Sub-programs: procedures and functions

A sub-program is a named block of code that performs one task and can be called whenever needed. There are two kinds:

  • A procedure carries out a task but does not return a single value (for example displayMenu()).
  • A function carries out a task and returns a value (for example area(length, breadth) returns a number).

Sub-programs make a program modular: each can be written, tested and reused independently, the main program reads as a clear sequence of calls, and changes are localised.

Parameter passing: by value and by reference

So a function that only reads a price takes it by value; a procedure that sorts an array takes the array by reference so the sorted result is visible to the caller.

Variable scope: local and global

The scope of a variable is where in the program it can be used. A local variable is declared inside a sub-program and exists only there, so it cannot clash with variables elsewhere - this is preferred because it keeps sub-programs independent. A global variable is visible to the whole program; it is convenient but risky, because any part of the code can change it, making bugs hard to trace. Good design favours local variables and parameters over globals.

Examples in context

These constructs are universal. Every app uses selection (show this screen if logged in), iteration (draw each item in a list), functions (a tax calculator, a date formatter) and parameter passing. Pass-by-reference explains a classic bug: a function that sorts an array changes the caller's array because arrays are passed by reference, which surprises programmers expecting a copy. Preferring local variables is why well-structured code is easier to maintain in teams: each function is self-contained.

Try this

Q1. State which type of loop suits processing every element of an array of fixed size. [1 mark]

  • Cue. A fixed loop.

Q2. A function must change the caller's array. State the parameter-passing method required. [1 mark]

  • Cue. By reference.

Q3. Explain why local variables are preferred to global variables. [2 marks]

  • Cue. A local variable exists only inside its sub-program, so it cannot be changed by unrelated code, keeping sub-programs independent and bugs easier to trace.

Exam-style practice questions

Practice questions written in the style of SQA exam questions on this dot point, with worked answer explainers. The year tag is the paper they imitate, not the source.

SQA Higher (style)4 marksExplain the difference between passing a parameter by value and passing it by reference, and state when each is appropriate.
Show worked answer →

When a parameter is passed by value, a copy of the data is sent into the sub-program. Changes made to it inside the sub-program do not affect the original variable in the calling code.

When a parameter is passed by reference, the sub-program is given access to the original variable itself (its location), so any change made inside the sub-program does change the original.

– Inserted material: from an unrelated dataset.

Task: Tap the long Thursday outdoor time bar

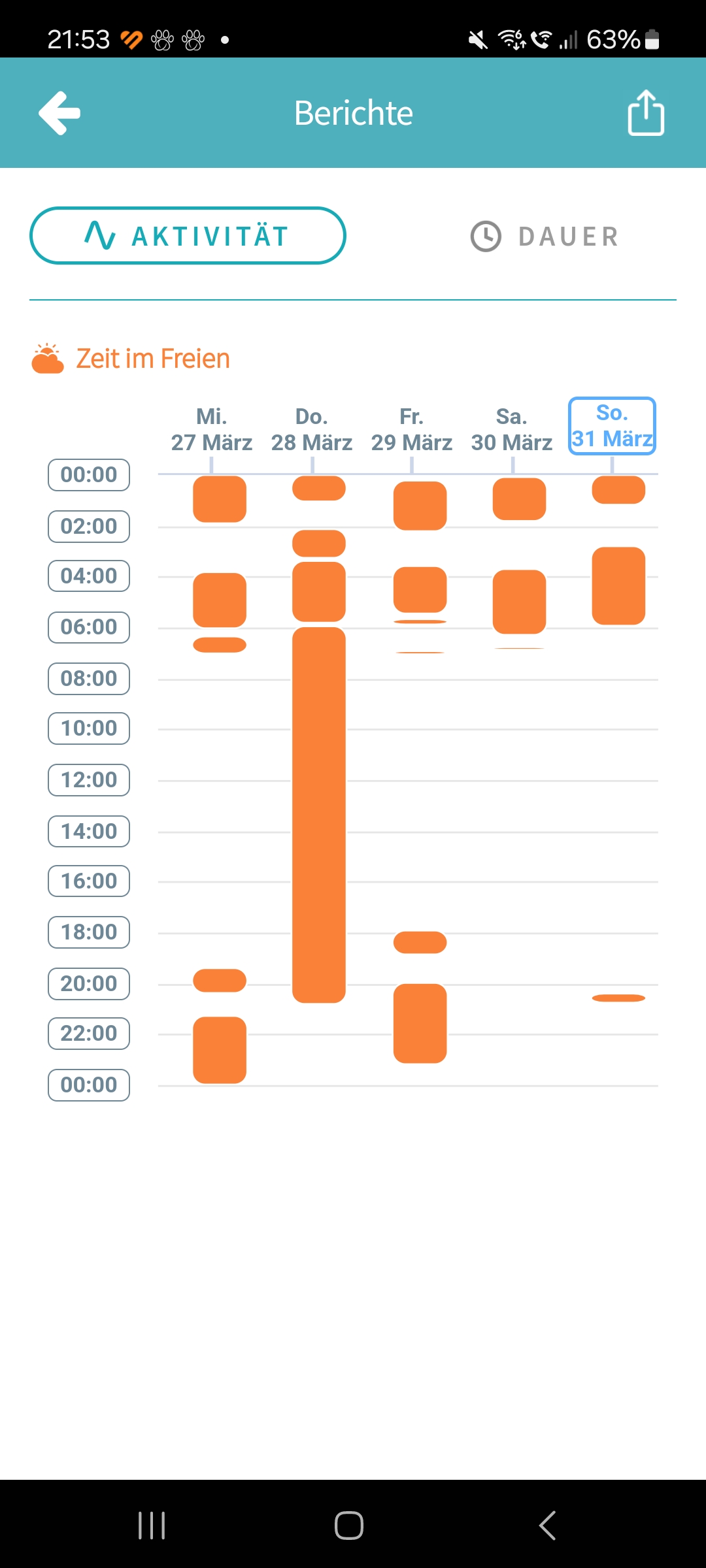Action: point(319,815)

Pass by value when the sub-program only needs to read the data (an input it must not alter), which is safer because the original is protected. Pass by reference when the sub-program must send a result back by changing the variable, or for large structures such as arrays where copying would be wasteful.

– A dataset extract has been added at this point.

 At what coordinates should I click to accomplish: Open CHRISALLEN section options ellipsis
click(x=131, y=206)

Markers reward by value = a copy (original unchanged), by reference = the original (changes persist), plus a correct use for each (read-only input versus returning a changed value or arrays).

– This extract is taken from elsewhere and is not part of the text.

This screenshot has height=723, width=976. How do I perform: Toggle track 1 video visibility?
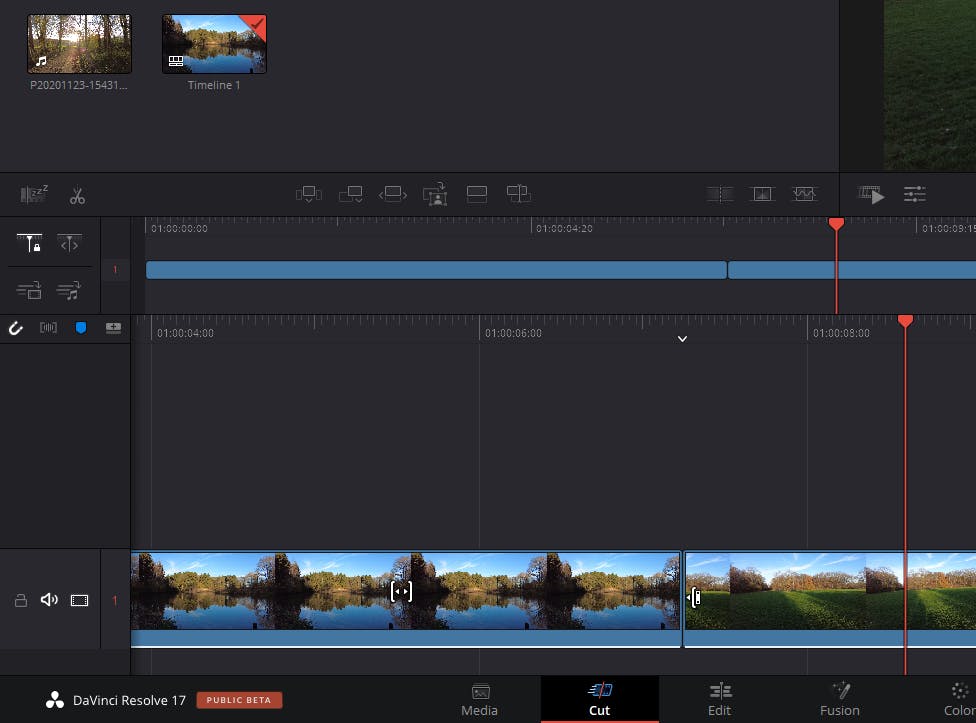click(79, 600)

SQA Higher (style)4 marksExplain the difference between a fixed loop and a conditional loop, giving a situation suited to each.
Show worked answer →

A fixed loop (for example FOR ... DO) repeats a known number of times, set before the loop starts. It suits a task where the number of repetitions is known in advance, such as processing every element of an array of 30 marks.

A conditional loop (for example WHILE ... DO or REPEAT ... UNTIL) repeats while (or until) a condition is met, so the number of repetitions is not known in advance. It suits a task such as repeatedly asking for a password until the user enters the correct one, where you cannot say beforehand how many tries it will take.

Markers reward fixed = known number of repetitions with a suitable example, and conditional = repeats based on a condition (unknown number of times) with a suitable example.